Stored records
▬▬▬▬▬▬

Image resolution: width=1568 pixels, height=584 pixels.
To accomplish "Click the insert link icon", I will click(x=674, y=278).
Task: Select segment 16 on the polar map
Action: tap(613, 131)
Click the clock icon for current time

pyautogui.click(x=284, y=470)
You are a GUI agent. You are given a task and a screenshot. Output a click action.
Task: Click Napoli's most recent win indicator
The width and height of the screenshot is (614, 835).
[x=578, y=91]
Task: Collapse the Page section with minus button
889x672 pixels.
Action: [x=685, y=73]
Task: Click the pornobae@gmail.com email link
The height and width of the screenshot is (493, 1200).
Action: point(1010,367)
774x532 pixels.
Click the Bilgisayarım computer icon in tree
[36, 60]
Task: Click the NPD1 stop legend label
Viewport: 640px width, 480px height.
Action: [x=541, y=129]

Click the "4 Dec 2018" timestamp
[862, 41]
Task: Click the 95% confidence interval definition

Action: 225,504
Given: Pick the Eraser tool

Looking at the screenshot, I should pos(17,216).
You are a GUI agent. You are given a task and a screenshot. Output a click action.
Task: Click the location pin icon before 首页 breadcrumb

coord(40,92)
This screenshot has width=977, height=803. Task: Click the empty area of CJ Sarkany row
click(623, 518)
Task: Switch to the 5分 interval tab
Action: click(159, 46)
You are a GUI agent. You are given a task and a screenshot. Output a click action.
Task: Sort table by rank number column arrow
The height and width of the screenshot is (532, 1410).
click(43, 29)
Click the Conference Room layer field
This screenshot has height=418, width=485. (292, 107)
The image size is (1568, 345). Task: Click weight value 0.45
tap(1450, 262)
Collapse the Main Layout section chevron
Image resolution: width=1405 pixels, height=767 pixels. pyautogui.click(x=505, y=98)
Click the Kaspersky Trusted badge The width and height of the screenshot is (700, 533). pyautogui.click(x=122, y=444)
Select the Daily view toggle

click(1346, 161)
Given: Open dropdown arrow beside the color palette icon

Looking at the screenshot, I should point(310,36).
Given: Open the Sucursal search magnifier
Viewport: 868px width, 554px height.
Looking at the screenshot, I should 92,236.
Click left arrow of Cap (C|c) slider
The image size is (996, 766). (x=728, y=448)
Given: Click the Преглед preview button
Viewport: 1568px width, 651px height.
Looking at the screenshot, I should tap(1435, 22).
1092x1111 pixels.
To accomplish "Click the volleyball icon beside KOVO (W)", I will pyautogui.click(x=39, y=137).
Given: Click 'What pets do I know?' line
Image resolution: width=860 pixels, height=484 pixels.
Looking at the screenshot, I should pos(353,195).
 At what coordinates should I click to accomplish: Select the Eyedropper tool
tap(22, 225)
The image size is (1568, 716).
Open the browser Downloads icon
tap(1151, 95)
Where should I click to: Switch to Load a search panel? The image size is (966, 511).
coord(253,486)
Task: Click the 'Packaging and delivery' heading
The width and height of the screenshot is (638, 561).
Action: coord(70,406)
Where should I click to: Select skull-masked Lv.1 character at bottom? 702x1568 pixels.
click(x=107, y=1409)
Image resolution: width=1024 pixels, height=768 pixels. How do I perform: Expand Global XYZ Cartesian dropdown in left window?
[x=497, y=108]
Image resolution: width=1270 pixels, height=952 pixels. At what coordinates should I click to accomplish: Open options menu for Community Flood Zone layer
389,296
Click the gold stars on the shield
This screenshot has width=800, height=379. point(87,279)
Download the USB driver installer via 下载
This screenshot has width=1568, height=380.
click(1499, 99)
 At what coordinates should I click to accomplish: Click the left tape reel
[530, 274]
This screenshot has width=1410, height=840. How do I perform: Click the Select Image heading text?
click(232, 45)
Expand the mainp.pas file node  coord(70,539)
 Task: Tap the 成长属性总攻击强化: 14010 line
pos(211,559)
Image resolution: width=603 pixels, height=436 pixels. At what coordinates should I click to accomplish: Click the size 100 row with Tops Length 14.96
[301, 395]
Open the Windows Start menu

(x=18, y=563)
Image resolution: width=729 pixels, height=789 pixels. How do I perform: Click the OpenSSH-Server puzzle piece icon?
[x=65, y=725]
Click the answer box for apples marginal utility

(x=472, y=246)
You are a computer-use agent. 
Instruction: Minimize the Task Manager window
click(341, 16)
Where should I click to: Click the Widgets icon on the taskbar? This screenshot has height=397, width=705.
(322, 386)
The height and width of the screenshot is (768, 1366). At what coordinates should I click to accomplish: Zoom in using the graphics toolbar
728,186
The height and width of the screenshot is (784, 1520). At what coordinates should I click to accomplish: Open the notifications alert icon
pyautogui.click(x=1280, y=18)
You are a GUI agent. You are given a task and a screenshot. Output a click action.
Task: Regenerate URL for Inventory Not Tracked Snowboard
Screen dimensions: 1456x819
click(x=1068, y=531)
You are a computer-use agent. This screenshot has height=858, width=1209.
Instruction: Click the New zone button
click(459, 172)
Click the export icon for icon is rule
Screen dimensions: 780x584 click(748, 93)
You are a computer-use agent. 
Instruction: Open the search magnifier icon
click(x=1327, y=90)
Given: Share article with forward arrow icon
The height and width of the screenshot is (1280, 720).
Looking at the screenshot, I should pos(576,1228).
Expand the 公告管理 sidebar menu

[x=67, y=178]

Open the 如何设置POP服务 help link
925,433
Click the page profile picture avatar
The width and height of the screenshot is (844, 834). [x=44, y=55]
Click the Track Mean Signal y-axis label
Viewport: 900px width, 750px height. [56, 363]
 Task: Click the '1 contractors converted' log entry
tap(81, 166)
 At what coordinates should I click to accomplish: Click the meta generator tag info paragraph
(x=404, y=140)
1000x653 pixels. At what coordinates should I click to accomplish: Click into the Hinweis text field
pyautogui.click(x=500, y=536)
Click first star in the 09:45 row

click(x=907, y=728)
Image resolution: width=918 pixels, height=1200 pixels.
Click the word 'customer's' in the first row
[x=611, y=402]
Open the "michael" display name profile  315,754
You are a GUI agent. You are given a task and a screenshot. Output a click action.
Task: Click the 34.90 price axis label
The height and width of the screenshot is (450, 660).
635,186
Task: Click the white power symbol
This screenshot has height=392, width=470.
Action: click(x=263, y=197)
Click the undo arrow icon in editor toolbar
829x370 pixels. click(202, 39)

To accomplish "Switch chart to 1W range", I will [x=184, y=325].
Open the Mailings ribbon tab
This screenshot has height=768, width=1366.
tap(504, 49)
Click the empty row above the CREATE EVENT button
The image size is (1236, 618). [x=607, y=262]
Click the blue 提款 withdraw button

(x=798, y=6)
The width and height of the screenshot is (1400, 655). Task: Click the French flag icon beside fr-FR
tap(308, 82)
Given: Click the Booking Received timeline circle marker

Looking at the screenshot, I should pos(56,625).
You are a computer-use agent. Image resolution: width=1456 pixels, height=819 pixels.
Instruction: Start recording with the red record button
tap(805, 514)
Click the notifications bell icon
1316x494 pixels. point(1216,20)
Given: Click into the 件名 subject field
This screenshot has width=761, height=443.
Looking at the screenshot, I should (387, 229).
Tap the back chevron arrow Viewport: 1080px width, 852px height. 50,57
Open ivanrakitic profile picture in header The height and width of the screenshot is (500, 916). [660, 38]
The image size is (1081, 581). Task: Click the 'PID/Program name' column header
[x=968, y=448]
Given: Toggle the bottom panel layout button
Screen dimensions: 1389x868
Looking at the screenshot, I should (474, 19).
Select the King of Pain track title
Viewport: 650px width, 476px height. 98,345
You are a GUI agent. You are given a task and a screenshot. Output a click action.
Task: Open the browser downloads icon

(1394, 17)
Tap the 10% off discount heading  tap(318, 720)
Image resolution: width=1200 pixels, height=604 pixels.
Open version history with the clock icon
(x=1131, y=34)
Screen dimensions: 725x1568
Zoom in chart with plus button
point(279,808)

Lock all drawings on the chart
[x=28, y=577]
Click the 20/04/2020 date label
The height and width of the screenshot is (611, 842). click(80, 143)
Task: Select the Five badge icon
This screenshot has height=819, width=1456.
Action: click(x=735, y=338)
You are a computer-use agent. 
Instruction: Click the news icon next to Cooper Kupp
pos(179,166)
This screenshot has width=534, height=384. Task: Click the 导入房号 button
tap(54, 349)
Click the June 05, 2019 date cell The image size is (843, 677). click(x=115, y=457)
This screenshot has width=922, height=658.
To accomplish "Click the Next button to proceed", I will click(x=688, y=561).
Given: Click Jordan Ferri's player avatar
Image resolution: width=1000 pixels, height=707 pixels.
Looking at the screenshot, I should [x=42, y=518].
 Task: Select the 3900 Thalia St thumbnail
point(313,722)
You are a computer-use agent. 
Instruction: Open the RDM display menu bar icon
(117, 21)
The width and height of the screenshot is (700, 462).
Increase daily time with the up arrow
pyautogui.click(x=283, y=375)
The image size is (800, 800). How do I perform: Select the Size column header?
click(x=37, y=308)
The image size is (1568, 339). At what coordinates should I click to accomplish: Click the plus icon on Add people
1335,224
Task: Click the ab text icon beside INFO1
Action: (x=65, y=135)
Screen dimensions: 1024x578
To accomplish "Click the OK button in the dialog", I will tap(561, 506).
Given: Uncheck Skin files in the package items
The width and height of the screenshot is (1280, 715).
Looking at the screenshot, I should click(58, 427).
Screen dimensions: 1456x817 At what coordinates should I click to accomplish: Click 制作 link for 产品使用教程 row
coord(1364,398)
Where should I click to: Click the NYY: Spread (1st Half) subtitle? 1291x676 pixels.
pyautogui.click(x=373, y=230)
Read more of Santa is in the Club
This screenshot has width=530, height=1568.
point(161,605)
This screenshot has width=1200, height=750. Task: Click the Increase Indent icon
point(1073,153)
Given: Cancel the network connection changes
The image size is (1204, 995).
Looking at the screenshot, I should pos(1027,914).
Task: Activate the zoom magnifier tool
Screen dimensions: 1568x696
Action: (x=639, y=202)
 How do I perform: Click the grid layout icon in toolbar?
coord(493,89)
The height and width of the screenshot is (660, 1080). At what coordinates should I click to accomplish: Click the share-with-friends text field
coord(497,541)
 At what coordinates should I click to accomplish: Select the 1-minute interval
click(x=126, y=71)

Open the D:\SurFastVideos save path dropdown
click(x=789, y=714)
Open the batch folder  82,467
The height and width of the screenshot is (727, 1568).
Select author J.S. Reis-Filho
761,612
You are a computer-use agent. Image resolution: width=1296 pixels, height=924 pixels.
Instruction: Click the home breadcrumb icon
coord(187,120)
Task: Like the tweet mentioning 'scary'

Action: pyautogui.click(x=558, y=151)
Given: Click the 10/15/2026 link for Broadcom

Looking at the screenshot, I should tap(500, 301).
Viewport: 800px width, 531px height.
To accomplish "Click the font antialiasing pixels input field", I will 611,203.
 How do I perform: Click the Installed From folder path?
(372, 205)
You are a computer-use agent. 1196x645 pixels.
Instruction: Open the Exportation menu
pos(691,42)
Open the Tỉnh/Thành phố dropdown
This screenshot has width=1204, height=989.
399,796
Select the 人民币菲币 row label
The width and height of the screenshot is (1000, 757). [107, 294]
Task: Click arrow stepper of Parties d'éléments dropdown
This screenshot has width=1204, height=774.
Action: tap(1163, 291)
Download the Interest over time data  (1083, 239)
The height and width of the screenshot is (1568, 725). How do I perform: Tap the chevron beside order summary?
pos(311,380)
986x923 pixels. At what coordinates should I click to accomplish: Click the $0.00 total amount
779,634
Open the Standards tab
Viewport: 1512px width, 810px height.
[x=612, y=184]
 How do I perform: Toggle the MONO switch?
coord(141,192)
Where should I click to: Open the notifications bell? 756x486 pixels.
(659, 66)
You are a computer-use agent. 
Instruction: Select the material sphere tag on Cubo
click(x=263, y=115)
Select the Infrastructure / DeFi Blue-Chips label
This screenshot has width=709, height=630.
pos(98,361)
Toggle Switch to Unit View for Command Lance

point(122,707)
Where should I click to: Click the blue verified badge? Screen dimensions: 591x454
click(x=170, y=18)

▬▬▬▬▬▬

**REQUIREMENT**
For this task, write out exactly the lines of the entries above, starting at the line with "Instruction: Start recording" and ending at the line with "Given: Click into the 件名 subject field", both included, and no others.

**SOLUTION TO THIS EXERCISE**
Instruction: Start recording with the red record button
tap(805, 514)
Click the notifications bell icon
1316x494 pixels. point(1216,20)
Given: Click into the 件名 subject field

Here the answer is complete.